» Problem requirements
Leaving out all pictures, copy the lines below exactly, from the line with "The height and" to the last line, both ends included.

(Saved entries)
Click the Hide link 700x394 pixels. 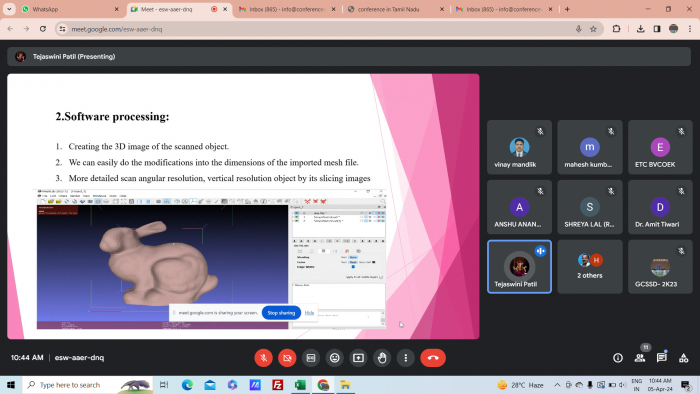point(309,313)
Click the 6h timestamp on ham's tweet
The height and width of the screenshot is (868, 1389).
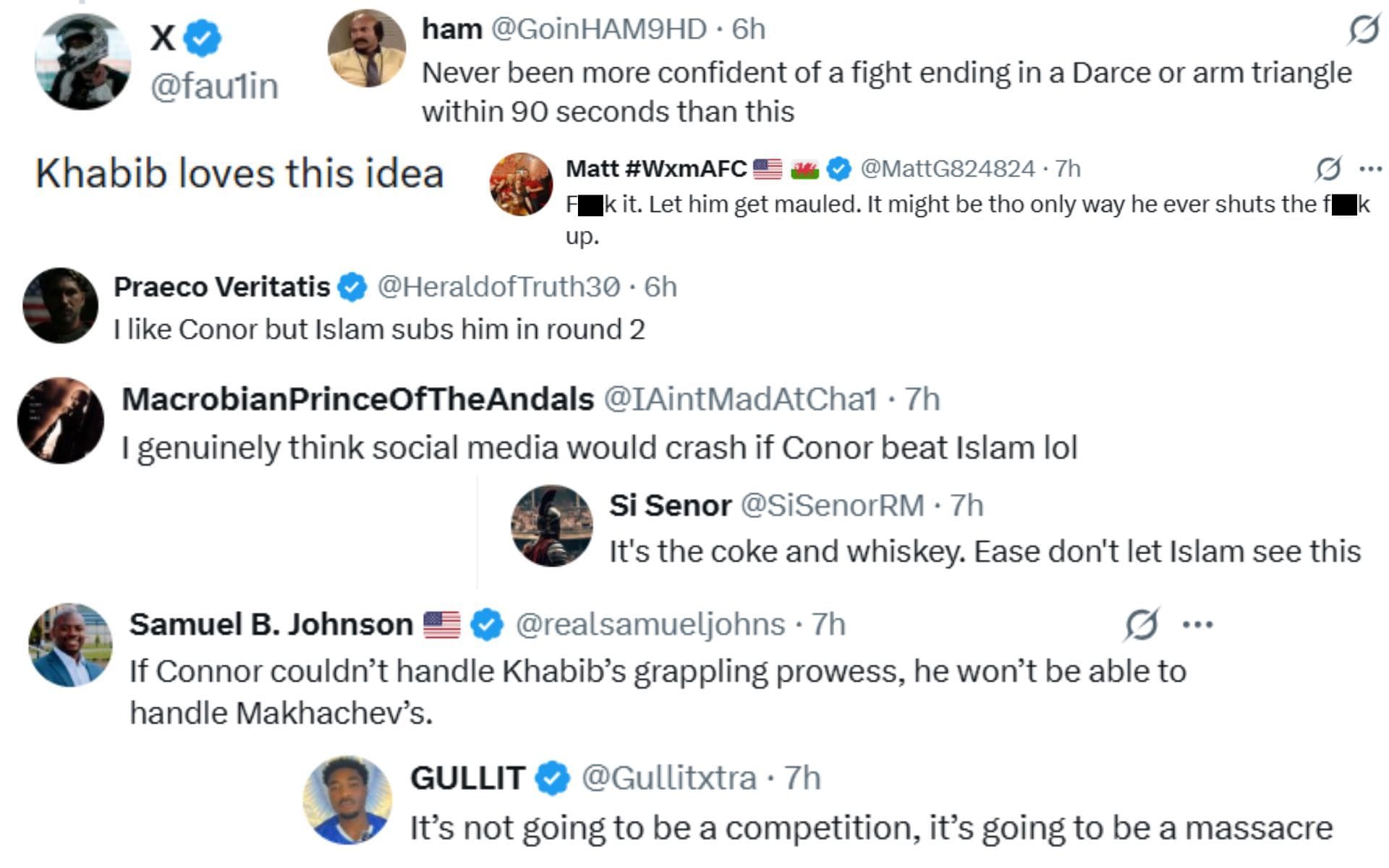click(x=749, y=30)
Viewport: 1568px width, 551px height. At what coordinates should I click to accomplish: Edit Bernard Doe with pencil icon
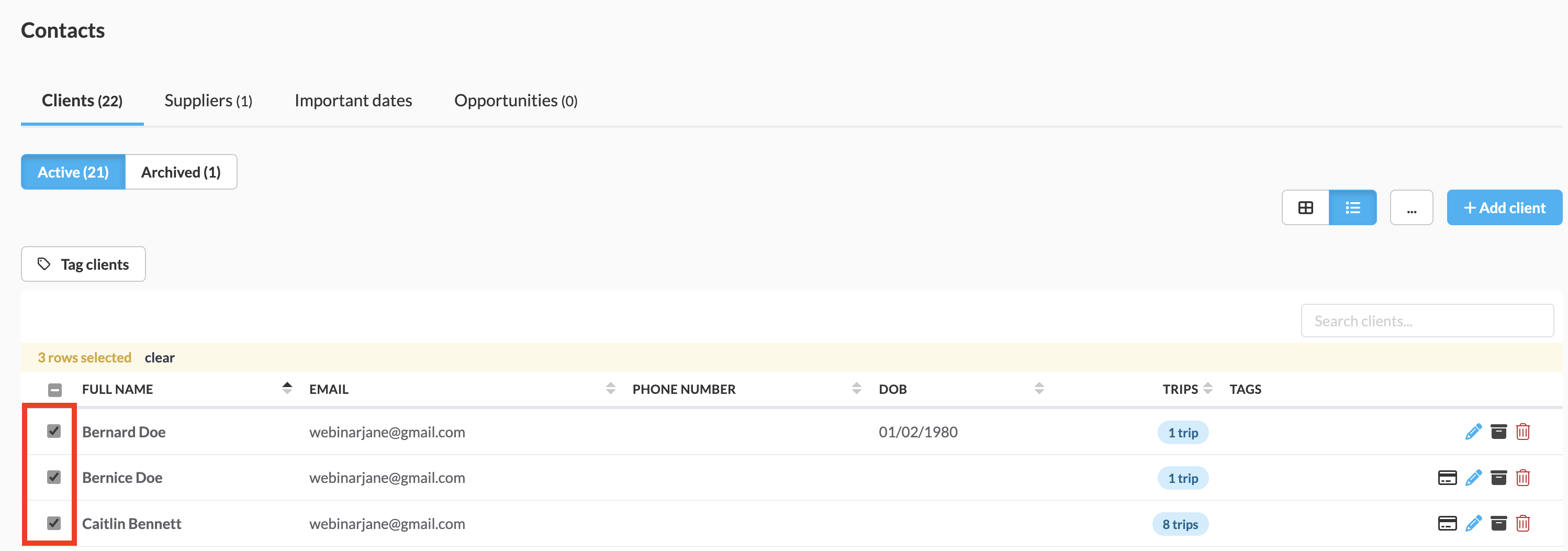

» Response for this exercise
The height and width of the screenshot is (868, 1389).
click(x=749, y=30)
Viewport: 1568px width, 551px height. At what coordinates should I click to accomplish: Edit Bernard Doe with pencil icon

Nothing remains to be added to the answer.